- Built: 1952
- Location: Campbell River, British Columbia, Canada;
- Coordinates: 50°04′16″N 125°16′57″W﻿ / ﻿50.0711°N 125.2825°W
- Industry: Pulp and paper
- Products: Newsprint
- Defunct: 2010

= Elk Falls Mill =

Canadian Mill

Elk Falls Mill was a pulp mill and paper mill located in the Canadian town of Campbell River, British Columbia, operating between 1952 and 2010. At the end of its life, the mill had three paper machines, with a combined annual production of 373,000 tonnes of newsprint and 153,000 tonnes specialized papers.

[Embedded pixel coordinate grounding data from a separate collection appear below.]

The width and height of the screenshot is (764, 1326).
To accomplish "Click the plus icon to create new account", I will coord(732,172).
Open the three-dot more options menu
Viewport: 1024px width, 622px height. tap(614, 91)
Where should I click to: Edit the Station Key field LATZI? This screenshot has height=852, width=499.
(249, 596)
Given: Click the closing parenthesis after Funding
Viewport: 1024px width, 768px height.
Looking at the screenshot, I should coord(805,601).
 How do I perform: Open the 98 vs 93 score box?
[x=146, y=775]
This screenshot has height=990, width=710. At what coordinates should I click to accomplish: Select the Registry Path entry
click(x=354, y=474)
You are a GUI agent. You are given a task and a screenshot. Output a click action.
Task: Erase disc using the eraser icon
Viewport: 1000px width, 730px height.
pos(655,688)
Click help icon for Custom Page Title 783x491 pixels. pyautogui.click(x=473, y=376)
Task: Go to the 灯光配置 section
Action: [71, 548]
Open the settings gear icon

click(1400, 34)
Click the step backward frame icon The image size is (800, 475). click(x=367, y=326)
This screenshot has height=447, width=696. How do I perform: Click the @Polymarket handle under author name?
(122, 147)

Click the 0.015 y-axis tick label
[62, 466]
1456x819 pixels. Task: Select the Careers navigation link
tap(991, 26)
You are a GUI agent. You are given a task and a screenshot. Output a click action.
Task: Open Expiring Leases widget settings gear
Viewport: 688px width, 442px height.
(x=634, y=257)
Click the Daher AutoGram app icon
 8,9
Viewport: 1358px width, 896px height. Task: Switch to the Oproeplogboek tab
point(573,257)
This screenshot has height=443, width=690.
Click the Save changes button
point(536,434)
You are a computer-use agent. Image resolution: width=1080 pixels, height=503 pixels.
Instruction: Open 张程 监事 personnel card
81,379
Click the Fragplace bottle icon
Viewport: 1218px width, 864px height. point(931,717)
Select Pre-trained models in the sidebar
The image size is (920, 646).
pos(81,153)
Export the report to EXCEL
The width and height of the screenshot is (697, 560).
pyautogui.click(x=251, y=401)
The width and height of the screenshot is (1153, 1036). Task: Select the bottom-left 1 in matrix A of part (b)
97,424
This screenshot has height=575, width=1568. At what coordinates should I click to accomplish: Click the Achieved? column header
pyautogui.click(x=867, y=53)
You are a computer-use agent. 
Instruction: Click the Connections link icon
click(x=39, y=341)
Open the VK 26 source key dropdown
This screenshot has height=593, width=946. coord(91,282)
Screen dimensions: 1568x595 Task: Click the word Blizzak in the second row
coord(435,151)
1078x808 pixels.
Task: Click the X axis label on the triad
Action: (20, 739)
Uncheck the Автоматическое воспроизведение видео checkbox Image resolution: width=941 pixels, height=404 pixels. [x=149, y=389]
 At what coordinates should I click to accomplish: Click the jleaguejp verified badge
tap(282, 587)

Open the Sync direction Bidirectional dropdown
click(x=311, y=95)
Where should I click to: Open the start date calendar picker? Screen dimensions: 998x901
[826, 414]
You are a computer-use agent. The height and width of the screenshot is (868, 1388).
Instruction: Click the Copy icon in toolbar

The mill was established by Crown Zellerbach in 1952 as the first newsprint mill on Vancouver Island. This was made possible through the construction of hydroelectric generating stations on the Campbell River. Crown Zellerbach was bought by Fletcher Challenge in 1981, becoming Crown Forest Industries. It merged in 1987 to form Fletcher Challenge Canada. This was again bought by Norske Skog in 2000 and became part of their Canadian division, which became Catalyst Paper in 2005. Elk Falls Mill was closed in 2010 due to diminishing demand for newsprint. It is the site of Island Generating Station, a natural gas-fired fossil-fuel power station.